Seattle — Amazon’s plans to sell music only in the unprotected-MP3 format guarantees the broadest base of compatible playback devices, but doesn’t deliver the broadest catalog of downloadable music, analysts and marketers told TWICE.

Amazon’s downloads will be compatible with more portable, home and car audio devices than any other authorized download site, including Apple’s iTunes site, the analysts explained, but unless other major music companies join EMI Music and independent labels in the Amazon launch, Amazon’s selection will not be as broad as other sites’ selection, they said.

Marketers and analysts also said the announcement by the industry’s largest online merchant:

·doesn’t spell the end of digital rights management (DRM) technology, which must be used by subscription-download sites;

·could diminish the potential appeal of competing codecs such as AAC, if the remaining Big Four music companies join EMI in authorizing unprotected-MP3 sales; and

·won’t give makers of other-brand MP3 players much of a sales advantage over the iPod, given iPod’s ability to play unprotected MP3 music.

Although Amazon held back many details, the company promised to launch its music-download service with millions of songs in unprotected-MP3 format later this year from unnamed independent labels and from EMI, the smallest of the Big Four music companies.
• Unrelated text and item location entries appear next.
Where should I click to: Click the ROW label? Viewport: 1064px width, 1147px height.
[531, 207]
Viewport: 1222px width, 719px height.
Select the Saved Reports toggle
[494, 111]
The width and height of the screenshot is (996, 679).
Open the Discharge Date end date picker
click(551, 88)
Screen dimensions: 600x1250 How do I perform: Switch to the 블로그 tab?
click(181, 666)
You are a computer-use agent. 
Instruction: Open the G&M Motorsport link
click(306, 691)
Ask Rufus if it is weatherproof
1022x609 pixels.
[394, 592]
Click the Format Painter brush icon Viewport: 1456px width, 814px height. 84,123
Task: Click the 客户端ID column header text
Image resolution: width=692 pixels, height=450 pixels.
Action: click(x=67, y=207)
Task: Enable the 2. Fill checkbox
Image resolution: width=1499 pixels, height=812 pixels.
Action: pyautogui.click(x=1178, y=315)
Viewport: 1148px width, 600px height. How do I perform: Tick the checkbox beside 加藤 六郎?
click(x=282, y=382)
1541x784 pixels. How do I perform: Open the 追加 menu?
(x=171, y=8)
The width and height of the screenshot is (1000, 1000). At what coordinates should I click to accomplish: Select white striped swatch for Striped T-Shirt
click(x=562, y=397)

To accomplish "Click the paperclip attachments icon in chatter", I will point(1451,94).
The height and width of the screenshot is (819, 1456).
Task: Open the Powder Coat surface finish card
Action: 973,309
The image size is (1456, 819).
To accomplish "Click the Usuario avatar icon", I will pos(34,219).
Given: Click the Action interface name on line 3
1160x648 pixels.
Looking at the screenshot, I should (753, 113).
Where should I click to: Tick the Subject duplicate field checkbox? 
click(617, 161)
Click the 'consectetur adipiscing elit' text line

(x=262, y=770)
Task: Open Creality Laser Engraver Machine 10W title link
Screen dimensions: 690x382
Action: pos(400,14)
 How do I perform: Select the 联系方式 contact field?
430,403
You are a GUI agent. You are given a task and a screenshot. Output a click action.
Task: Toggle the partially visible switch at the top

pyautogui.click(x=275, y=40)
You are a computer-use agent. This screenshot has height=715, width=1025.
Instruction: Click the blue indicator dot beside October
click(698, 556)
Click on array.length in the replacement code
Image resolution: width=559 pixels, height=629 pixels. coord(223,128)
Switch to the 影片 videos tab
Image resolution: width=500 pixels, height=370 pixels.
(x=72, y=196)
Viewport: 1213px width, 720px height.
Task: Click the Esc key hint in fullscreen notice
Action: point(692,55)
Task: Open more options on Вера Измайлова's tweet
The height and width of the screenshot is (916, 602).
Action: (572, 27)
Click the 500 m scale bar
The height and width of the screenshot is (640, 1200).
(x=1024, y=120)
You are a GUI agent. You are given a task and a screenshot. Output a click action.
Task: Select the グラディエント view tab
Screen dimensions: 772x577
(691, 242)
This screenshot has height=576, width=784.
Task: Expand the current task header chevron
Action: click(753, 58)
Amazon would be the first download site to offer unprotected MP3 music from a major label following Apple’s announcement last month that it will offer EMI-label music in the unprotected Advanced Audio Coding (AAC) format.

Amazon chose unprotected MP3 to make its downloads playable in native form on the broadest range of portable, home and car stereos compared to Apple’s iTunes store and to sites that use the protected WMA format. Unless the remaining Big Four music companies authorize their songs for unprotected-MP3 download, however, Amazon’s share of the authorized download business will suffer, Jupiter Research senior analyst David Card and others said.

In fact, Amazon announced its sketchy plans in advance to persuade other major music companies to jump on board in time for its launch, Card reasoned. The other music companies, however, aren’t likely to jump on board that quickly, he said, because they “have good reason for being wary of going unprotected” and holding back while learning from EMI’s experience.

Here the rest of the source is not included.